Multitasking and Productivity
by C.S. Clarke, Ph.D.

Much has been written about the pros and cons of multitasking and those on both the pro side and the con side cite studies that support their notions. Both sides have excellent evidence and reasoning to support their stance. Both sides are right. Multitasking can be done and it is efficient and productive. Multitasking is impossible and dangerous to attempt.

Actually, it all depends on what you call multitasking. If you say that it is the ability to split consciousness and focus between two or more functions simultaneously, then the cons are right, you can’t do that. If you say that it is the ability to switch your focus between two tasks or functions while attempting to accomplish both at the same time, then both the pros and cons are right, you can do that with some activities sometimes.

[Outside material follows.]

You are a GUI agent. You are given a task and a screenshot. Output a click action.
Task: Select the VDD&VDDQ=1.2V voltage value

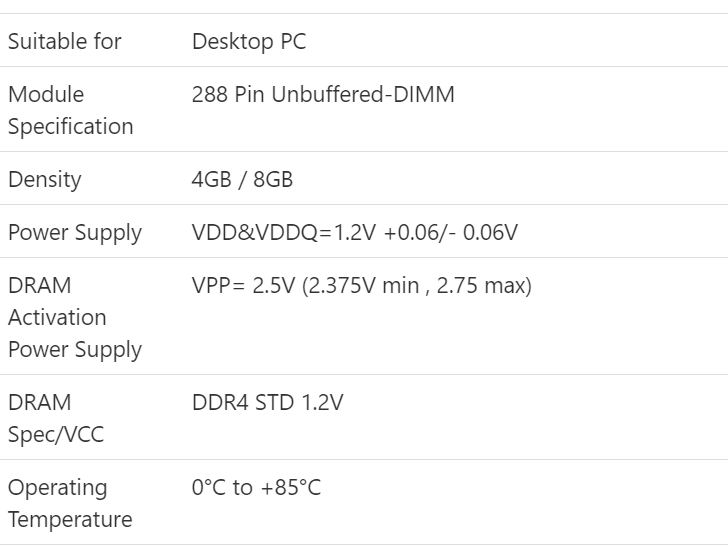355,232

And, if you say that multitasking is simply finding ways to accomplish two or more tasks at the same time, then the pros are right, because you are already doing that everyday.

While I write this, I have coffee brewing, English muffins toasting, and I’m holding a yoga pose. Later, I’ll spend 45 minutes on a stationary bike while listening to a lecture from a course I got from The Teaching Company’s Great Courses collection (a company I highly recommend.) If I go somewhere that I know I might have to wait for a while (standing in line, waiting for a dental appointment), I’ll take a book and/or a pad of paper, so I can get some work done. Productive, efficient and simultaneous.

There are some things you can’t do without multitasking. For example, cooking a meal requires multitasking. Driving a car is multitasking in and of itself -- you must not only perform the complex physical acts of the driving itself, but must also pay attention to your planned route, other drivers, road hazards, traffic signs and signals, pedestrians and so forth, all while keeping in mind the rules of the road. Also consider how you would efficiently keep house if you couldn’t multitask. Don’t you have a load of clothes in the washer and one in the dryer while you are vacuuming and the dishwasher is running? Much multitasking is done through the automation of both process and technology.

The ability to multitask in the sense of switching focus between two or more tasks varies with individual interests, training, experience and even age and gender. So, you have to determine for yourself what you can do and what simply doesn’t work. There are some activities that most of us can multitask to a reasonable degree. Teens really can listen to music and do their homework at the same time. Artists can paint and watch T.V. at the same time. Most folks can read and watch T.V. at the same time (especially useful during interminable chase scenes that you can’t fast forward.)

The simple answer to the multitasking question is that you cannot split your conscious focus, you can only switch it between tasks. The greater the focus required, the more single-tasking is necessary. But there are many tasks with which you can switch focus with varying degrees of efficiency. And there are many tasks that require no switching of focus, just automation.

So, yes, you can multitask. You can use it to create greater efficiency and productivity. You can plan it, train it and practice it.

And finally, we come to the question everyone asks about multitasking -- what about driving and cell phones? Please. You already know the answer. As I already mentioned, in driving you are already stretched to the limit by multitasking. A cell phone is a dangerous, dangerous distraction. And the biggest danger is that most people don’t sense the danger. An interesting phenomenon that arises in studies about distractions in driving is that the drivers feel in control. They do not feel that they are distracted. So they don’t believe they are distracted until after the accident -- if they even will admit it then. Unfortunately, feeling is believing.